Not only the frequency, but the peculiar beat of the pulse is of vast importance to the correct diagnosis and proper treatment of disease.
In feeling the pulse, it should be done as gently as possible, as unnecessary parade may needlessly alarm the patient. Three fingers may be placed on the wrist directly back of the root of the thumb and the joint of the wrist, and just within the external bone of the arm. Slightly compressing the wrist with the fingers, and holding there for a moment you will be able to notice not only the frequency but the peculiar character of the pulse. Its rapidity may be easily measured by the second hand of a watch. Notice whether it beats with regularity, full and soft, whether by compression it may be rendered so indistinct as scarcely to be felt, whether it is strong and bounding, almost forcing the fingers from the arm, or hard, or small and wiry like the vibration of a string, or intermittent, striking a few beats and then apparently stopping for one beat, or the pulsations flowing into each other small, and almost imperceptible.
It will of course be necessary to understand the beat of the healthy pulse, and what its different varieties may indicate in disease.
Healthy pulse.

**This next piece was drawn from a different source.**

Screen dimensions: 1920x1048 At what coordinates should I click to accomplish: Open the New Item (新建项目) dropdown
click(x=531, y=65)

The beat of the healthy pulse depends much upon age, sex, constitution and temperament
In the adult male, of medium size, it generally numbers from 70 to 75 beats in a minute.

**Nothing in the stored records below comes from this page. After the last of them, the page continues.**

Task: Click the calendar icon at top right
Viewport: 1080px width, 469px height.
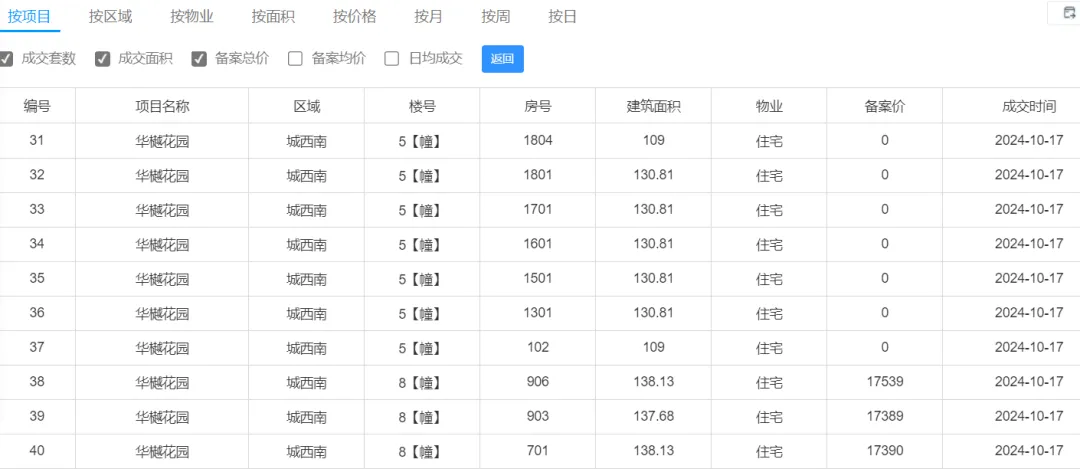Action: point(1069,12)
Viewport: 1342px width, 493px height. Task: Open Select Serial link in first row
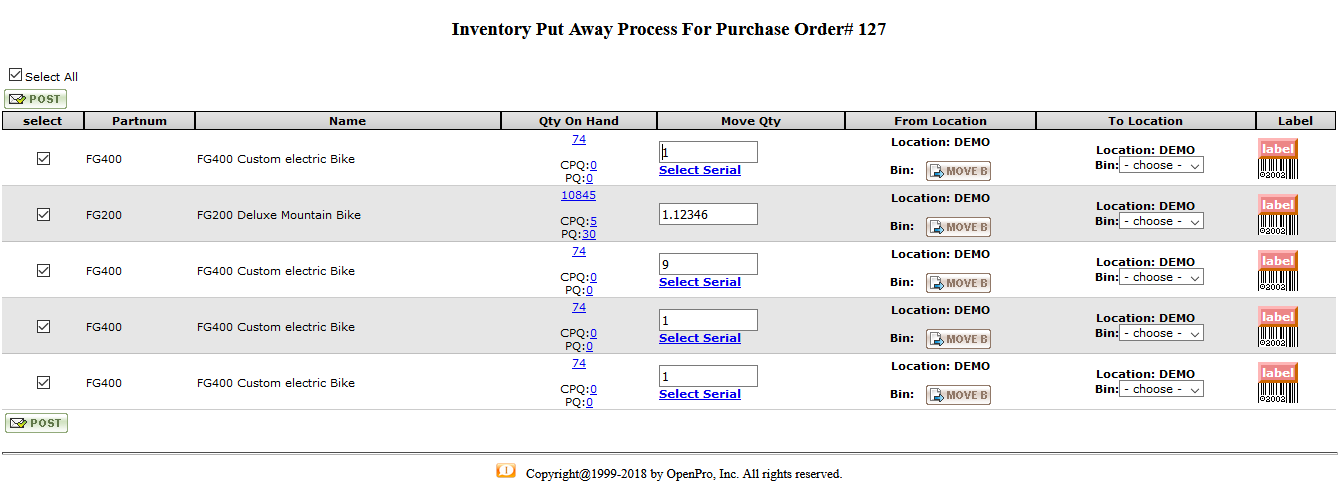(x=699, y=170)
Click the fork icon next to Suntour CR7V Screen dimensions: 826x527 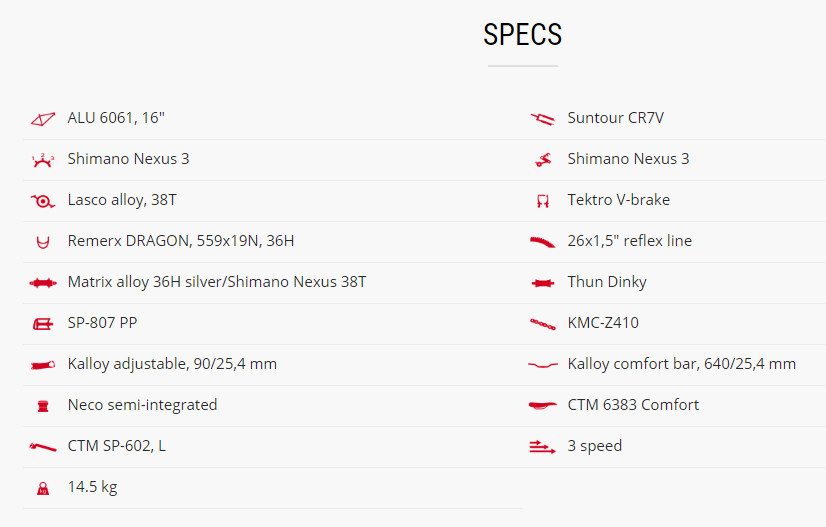[543, 119]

In the adult female, it is not generally so strong and full as in the male, and usually numbers from 76 to 84 beats in the minute.
In a person between the ages of seven and fourteen it should number from 80 to 85 beats in the minute.
After teething and until the age of about seven there are generally from 85 to 96 beats in the minute.
In infancy, previous to teething, the pulse varies from 100 to 120 beats in the minute.
After man has reached the prime of life, and enters on the descending scale, which generally takes place in our climate between the ages of forty-five and sixty years, the pulse becomes still slower, numbering in the male about 70 and in the female 75 beats in the minute.
As the person advances to old age, the frequency of the pulse is still further diminished, until in the male there may be only from 55 to 60, and in the female from 65 to 70 beats in the minute.
I have given the usual standard of the pulse in health in the various stages of life, although cases are by no means rare, when in perfect health it may be much lower or higher than I have stated. If, however, the skin is moist and at a natural heat, this would be no indication of disease. The pulse also may vary before or after a meal, and be excited or depressed from exercise or influence of mental emotion. We should of course be cautious in attributing this temporary change to the influence of disease.